### DESCRIPTION OF THE TASK
After finding "Task: Uncheck the Enable Integration checkbox" in the data, write out its line and all following lines without change, up to and including the last one. Leave out pictures.

━━━━━━━━━━━━━━━━━━━━━━━━━━━━━━

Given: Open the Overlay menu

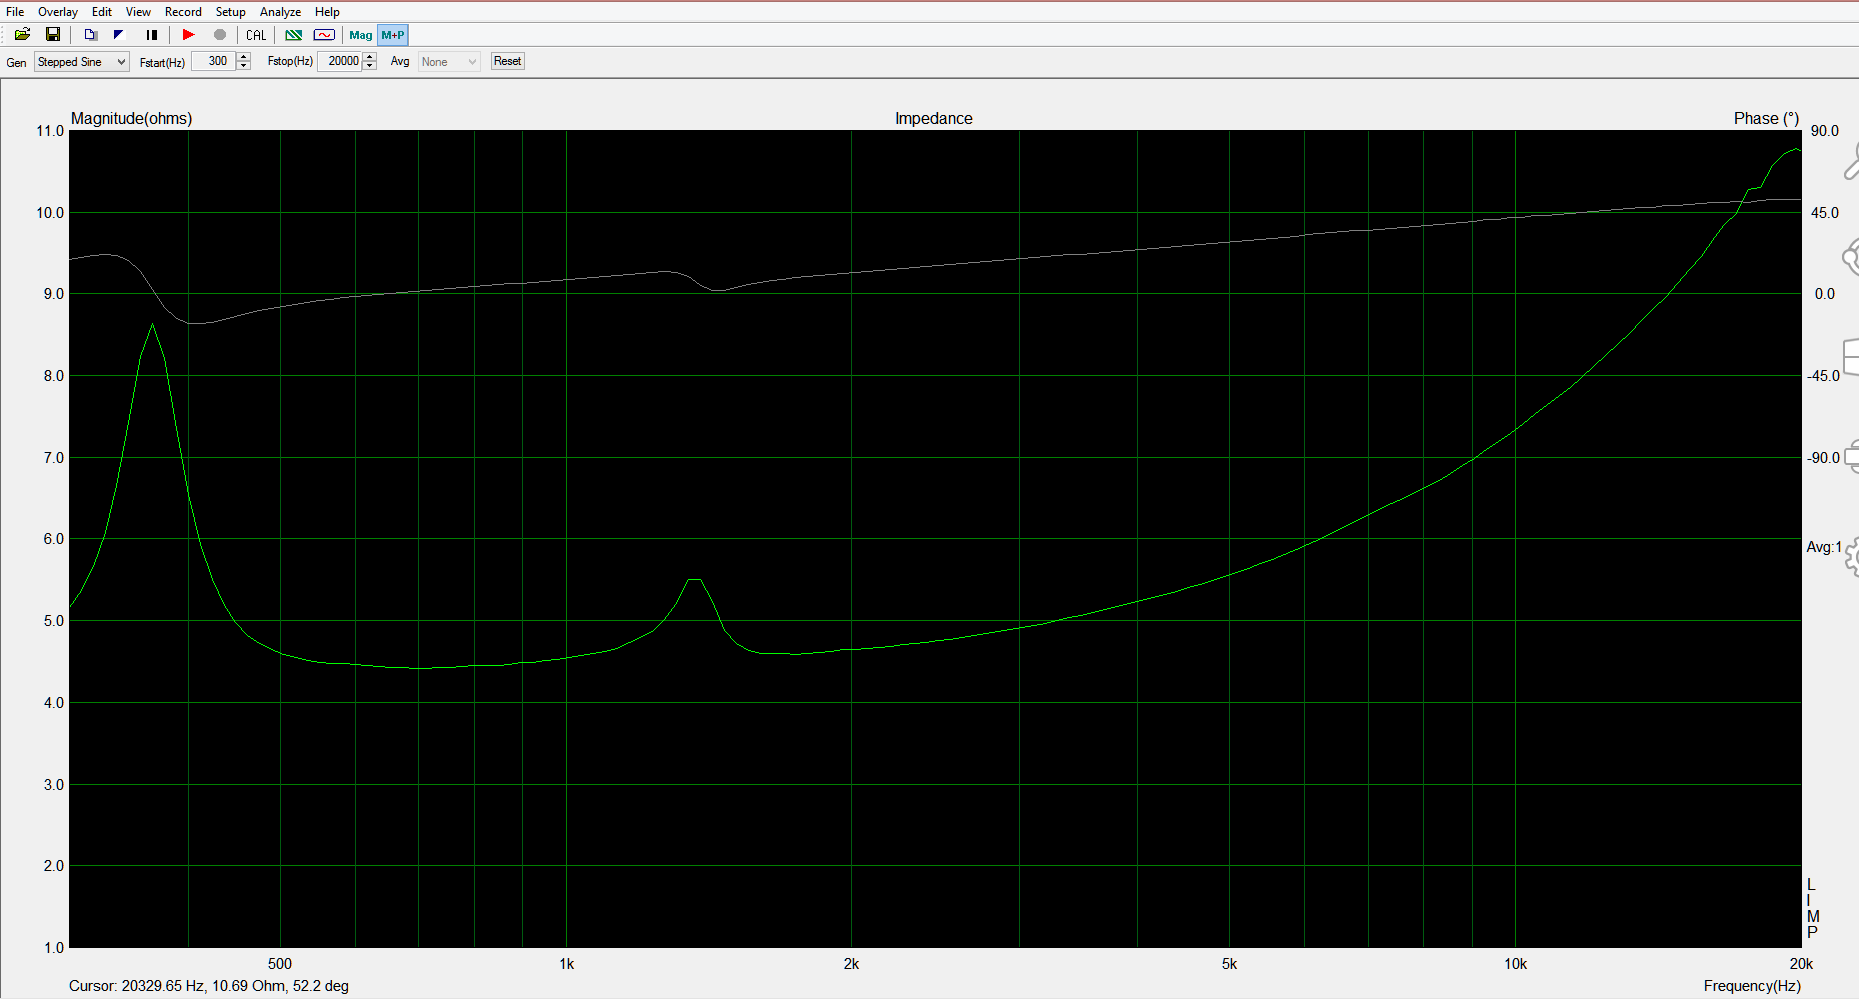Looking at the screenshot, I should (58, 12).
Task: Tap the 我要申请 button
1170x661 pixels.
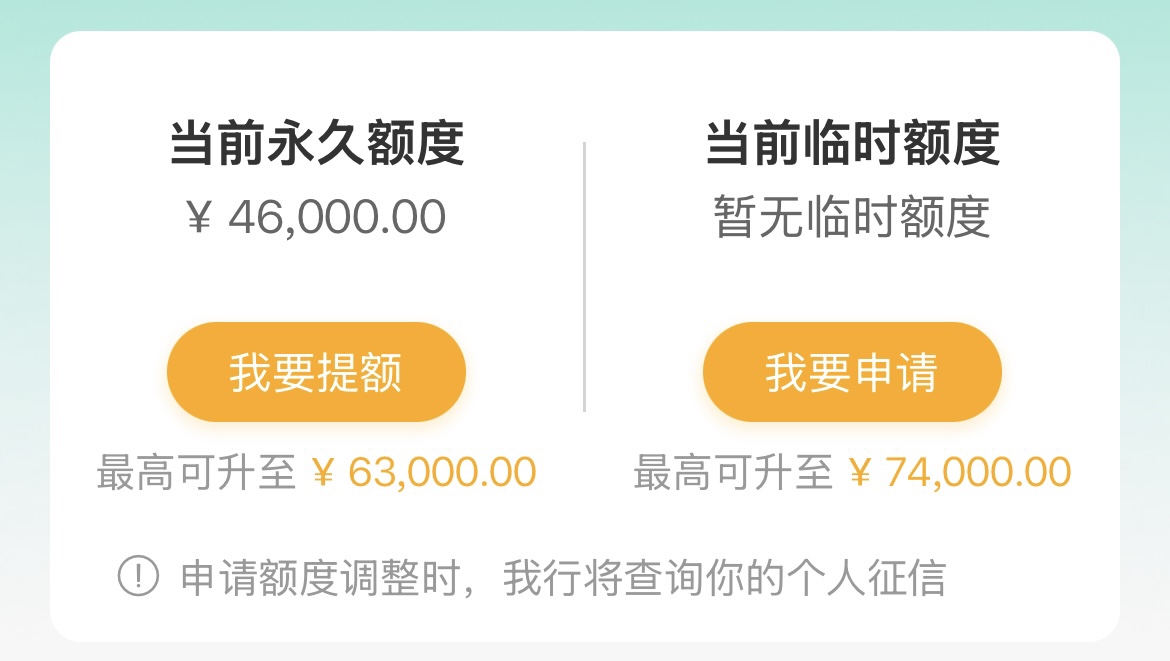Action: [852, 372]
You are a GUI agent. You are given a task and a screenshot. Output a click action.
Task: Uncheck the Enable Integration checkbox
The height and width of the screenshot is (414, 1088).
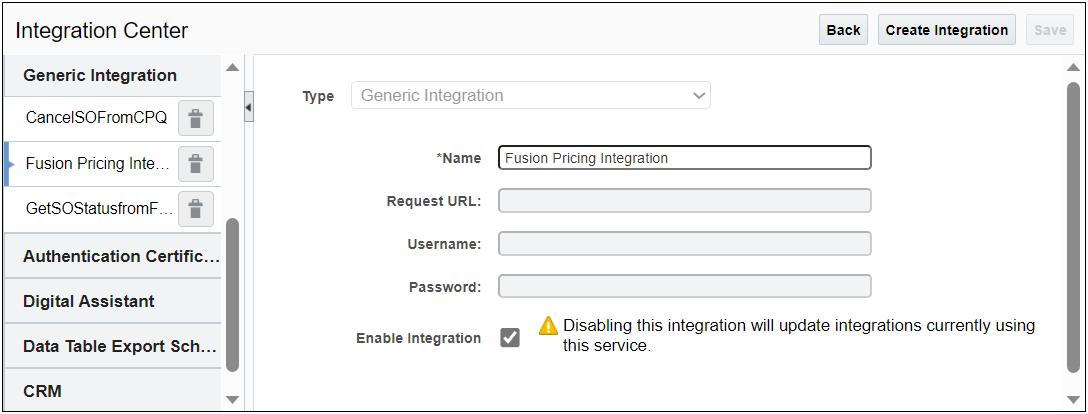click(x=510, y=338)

━━━━━━━━━━━━━━━━━━━━━━━━━━━━━━

### TASK RESPONSE
Task: Uncheck the Enable Integration checkbox
The height and width of the screenshot is (414, 1088).
click(x=510, y=338)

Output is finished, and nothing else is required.